While smartphones have long contained motion-sensors—accelerometers to detect speed, gyroscopes to detect orientation, and compasses—these are kept off when the phone is “asleep” to avoid tying up the main processor and draining the battery. The M7, operating separately from the main processor, aggregates all of the data from those sensors and allows them to stay active and be analyzed all the time, even when the phone itself is asleep.

 “I think the new M7 processor can be huge,” says Tanzeem Choudhury, an associate professor at Cornell University. “Apps using motion sensing can now work much more power-efficiently. The addition of other sensors in the future could enable richer tracking of not only physical activity states but also emotional ones.”

At a simple level, the user could program a gesture that might serve as a password—a unique shake or swivel could, in effect, become the screen-unlocking password, an instruction to call home, or a distress signal. Already, some phones, such as the Moto X, let users answer a call with a particular motion signature (see “Motorola’s Moto X: Interface Innovation with a Learning Curve”).

Having always-on motion signatures “would enable recognizing current activity and possibly the intention of the user, based on unique gesture patterns— and changing what the phone does in response,” says Pattie Maes, a professor at MIT’s Media Lab. “The user could possibly associate unique gestures with starting an app or changing some settings.”

Gestures can be powerful tools. In a recent research project, researchers at Rice University and Motorola evaluated whether software could accurately detect a set of eight predefined gestures—such as drawing a circle in the air, or moving the phone in a square shape—no matter who made it. After eight users made the gestures a total of 4,000 times, the researchers found that the software accurately identified the movements 98.6 percent of the time.

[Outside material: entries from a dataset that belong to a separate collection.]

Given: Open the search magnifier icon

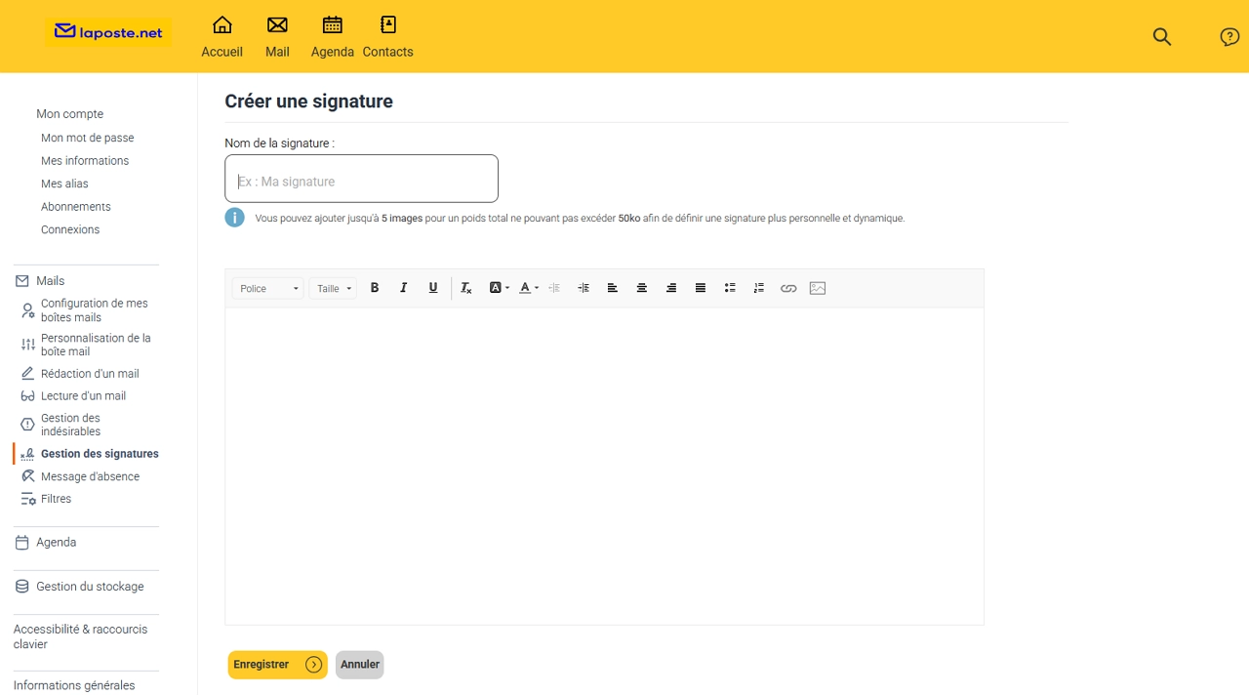Looking at the screenshot, I should (x=1161, y=37).
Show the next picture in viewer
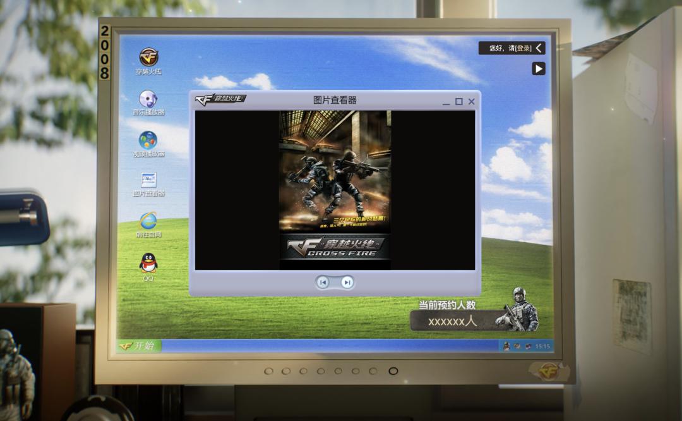Screen dimensions: 682x421 347,283
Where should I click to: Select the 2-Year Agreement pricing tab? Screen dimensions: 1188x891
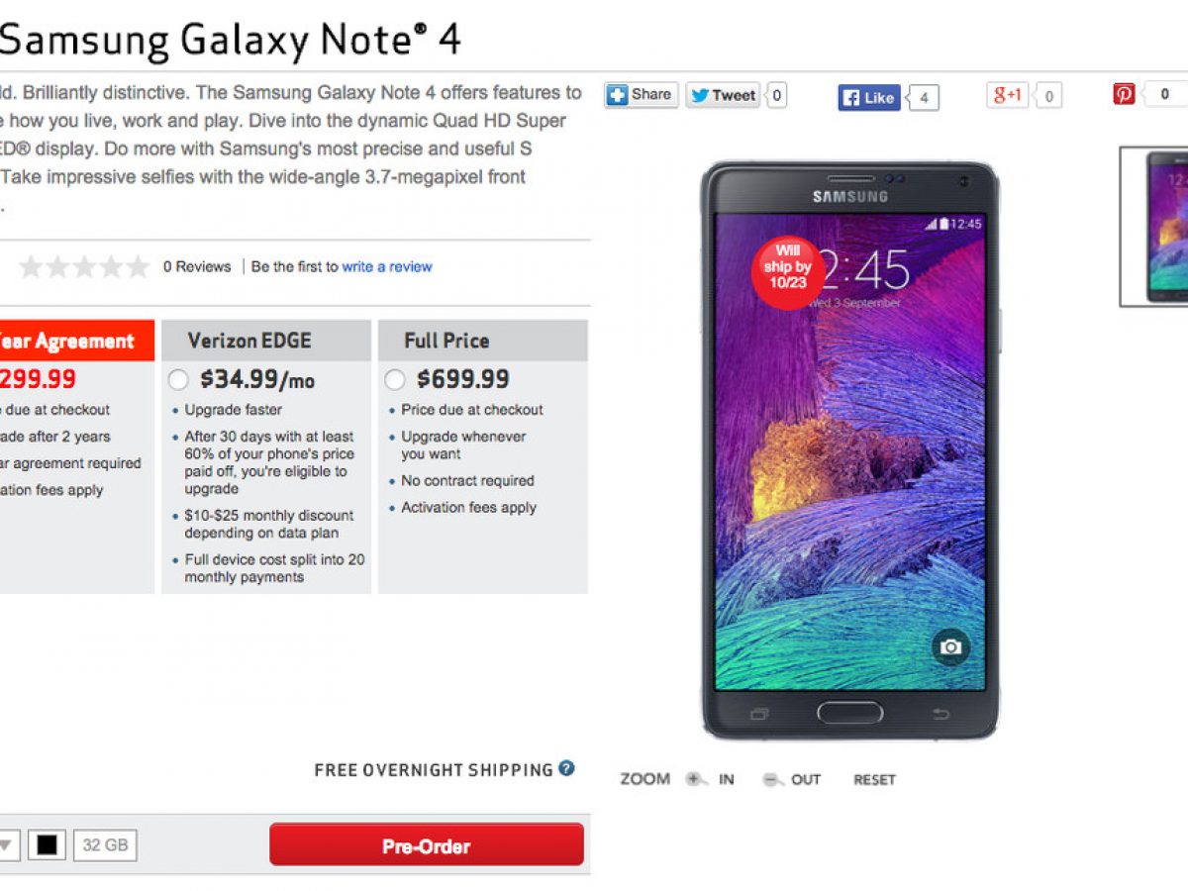pos(77,341)
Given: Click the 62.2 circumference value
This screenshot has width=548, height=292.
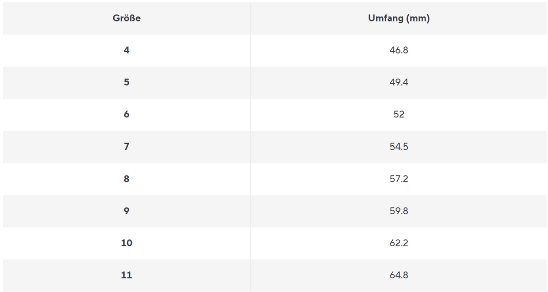Looking at the screenshot, I should click(399, 243).
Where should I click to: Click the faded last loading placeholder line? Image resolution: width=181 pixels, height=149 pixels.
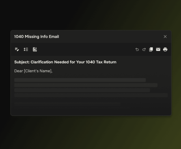[67, 104]
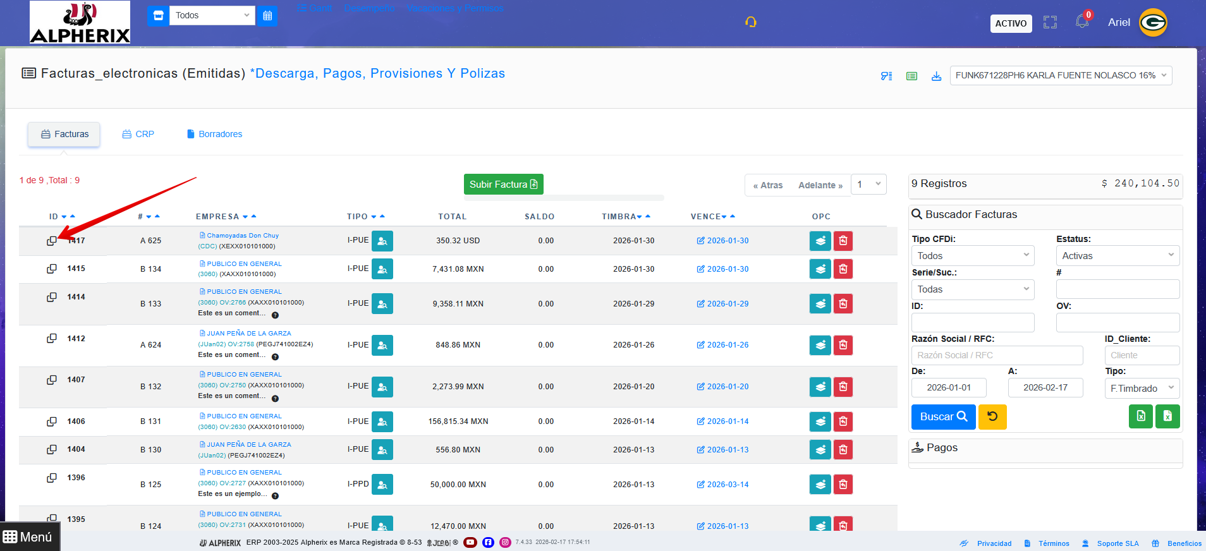Viewport: 1206px width, 551px height.
Task: Click the ACTIVO status toggle
Action: [x=1011, y=23]
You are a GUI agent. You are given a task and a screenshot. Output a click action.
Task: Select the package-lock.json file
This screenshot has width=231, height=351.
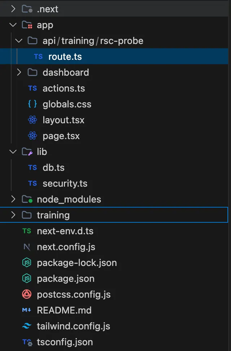[77, 263]
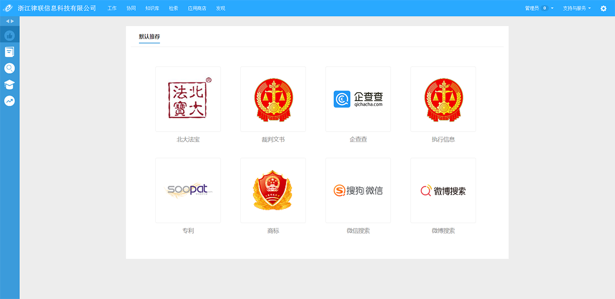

Choudhury has contributed to a smartphone project meant to promote well-being by detecting certain modes of behavior, such as walking, taking part in a conversation, or sleeping. The project was limited, however, by the fact that a user’s phone would frequently be asleep to avoid having sensors drain the battery.

A few sports-related apps that use the M7 have already emerged, including ones from Nike and Argus.  But even without special apps for fitness enthusiasts and self-quants, a phone always detecting motion could track and analyze overall activity levels over months, something that today requires an additional device such as the Fitbit.

With Apple widely rumored to be working on a smart watch, the iPhone 5S could be an important test for a new processor designed for always-on motion sensing. In a future smart watch, motion sensing could be a particularly important way of interacting with a device that is almost always affixed to your arm and has a tiny screen, making touch interaction more challenging. And if a future smart watch processor added other sensors able to capture physiological signals like heart rate and skin conductance, it could make for a powerful technology to track your well-being (see “Wrist Sensor Tells How Stressed Out You Are”).

Apple’s move in creating the M7 is similar to what Google’s Motorola Mobility did with the Moto X. That includes a low-power chip whose only function is to process data from a microphone, which can help establish context (see “The Era of Ubiquitous Listening Dawns”).

An always-on microphone can do things like tell whether you are in a noisy environment and respond by making the ringtone louder, for example. Choudhury has demonstrated new ways to leverage the fact that you can detect stress by changes in pitch or speaking rate. An always-on microphone in a smartphone, for example, might help you identify what’s making you stressed out.

The small hardware decisions by Motorola Mobility and Apple could be just a start to making phones smarter and far more aware of what the user is trying to do. “Apple and other phone companies may add more sensors on the co-processors, making potential applications even more diverse,” Choudury says.